Thomas Hardy, born in 1840, ‘heard his grandmother reminiscing about the execution of Marie Antoinette in 1793. She had been ironing her best dress when she learned of the Queen's death, but set down the iron and stood stock still in shock; decades later could still recall the exact pattern of the muslin. Norrie Woodhall, the last surviving member of the Hardy Players, appeared in the small role of the heroine's sister in Hardy's stage adaptation of Tess of the D'Urbervilles in 1924. Hardy, then in his eighties, personally wrote a line for her in what had been a non-speaking part. In 2007, Norrie, aged 101, was on stage in Dorchester reading Hardy's poetry.’ She died in 2011.

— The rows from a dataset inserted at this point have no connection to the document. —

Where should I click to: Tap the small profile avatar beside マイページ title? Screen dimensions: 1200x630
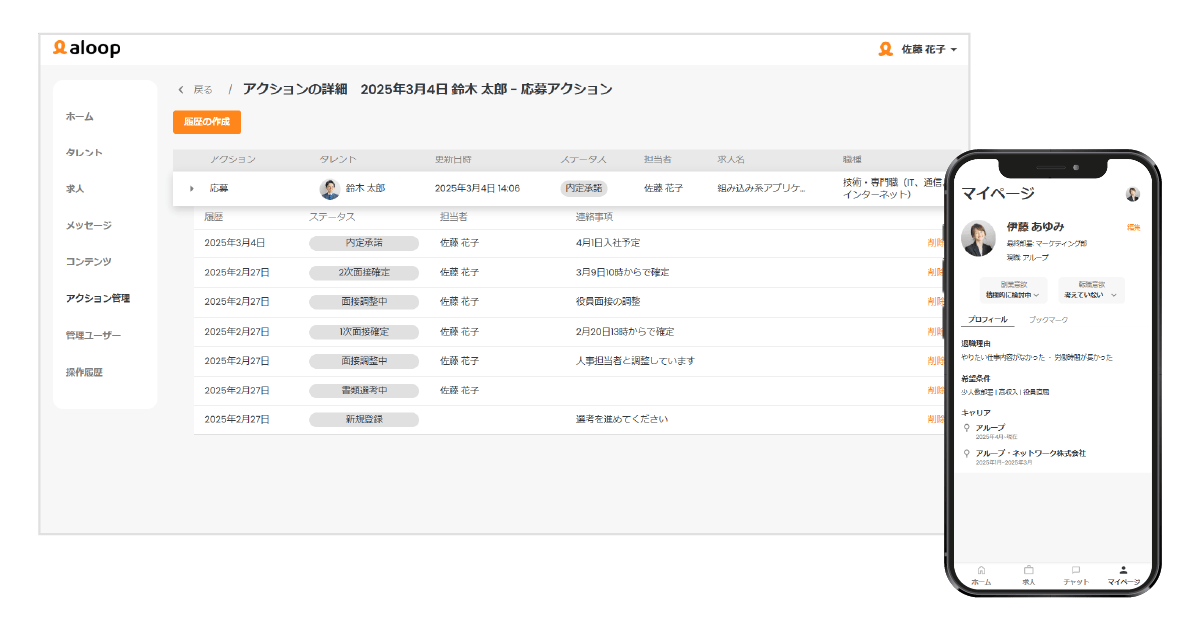(1132, 194)
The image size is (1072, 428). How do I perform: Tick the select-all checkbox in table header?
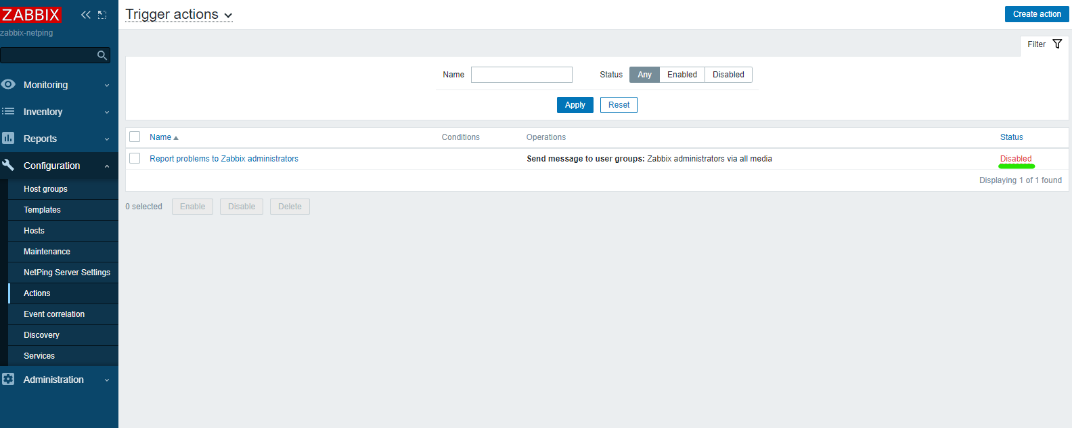(x=134, y=137)
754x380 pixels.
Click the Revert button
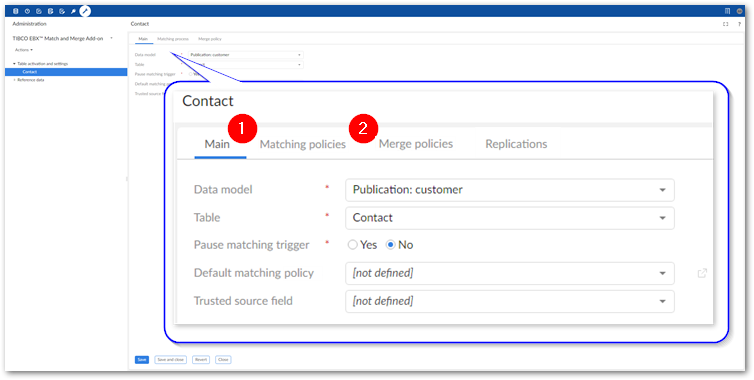click(x=201, y=359)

That’s from Wrong Side of History subscriber Basil Chamberlain.
Wellington Koo, born in 1888, was part of the Chinese delegation at the Treaty of Versailles, served as Foreign Minister for the Republic in China, and lived until 1985, by which time the country’s economic reforms were well under way.
Via Jimmy Chen
Celal Bayar, president of Turkey in the 1950s, was already middle aged at the time the Republic was proclaimed, having grown up in the largely Greek area around Gemlik. He died in 1986, 103 years later, in a country which had by then become both monoethnic and secular.
Via John Oxley.
Konrad Adenauer was born in 1876 and had been Mayor of Cologne in the days of Wilhelm II — and already ancient by the time of the Second World War. Yet despite this he was made Chancellor of the new West Germany well into his 70s and came to shape the country in a way his Nazi predecessors failed to do, dying in April 1967 — in historical context, a month before the release of Sgt Pepper’s Lonely Hearts Club Band.
Thanks to Risto Pyykkö
History's greatest survivors (and crossovers)
The ultimate long duree view of history!
More than two decades ago I got to do some fitness training with a 95 year-old man. I mentioned that he was almost as old as the airplane, had lived to see the moon shot, and watched a sattelite TV signal on the treadmill. He replied with the hour and day and circumstances that he had first laid eyes on a real airplane. He was almost my exact same age at the time.
Such a fun, interesting read. Off the top of my head, my great grandfather fought in the Civil War, and I believe he was the last Washington to live at Mt. Vernon.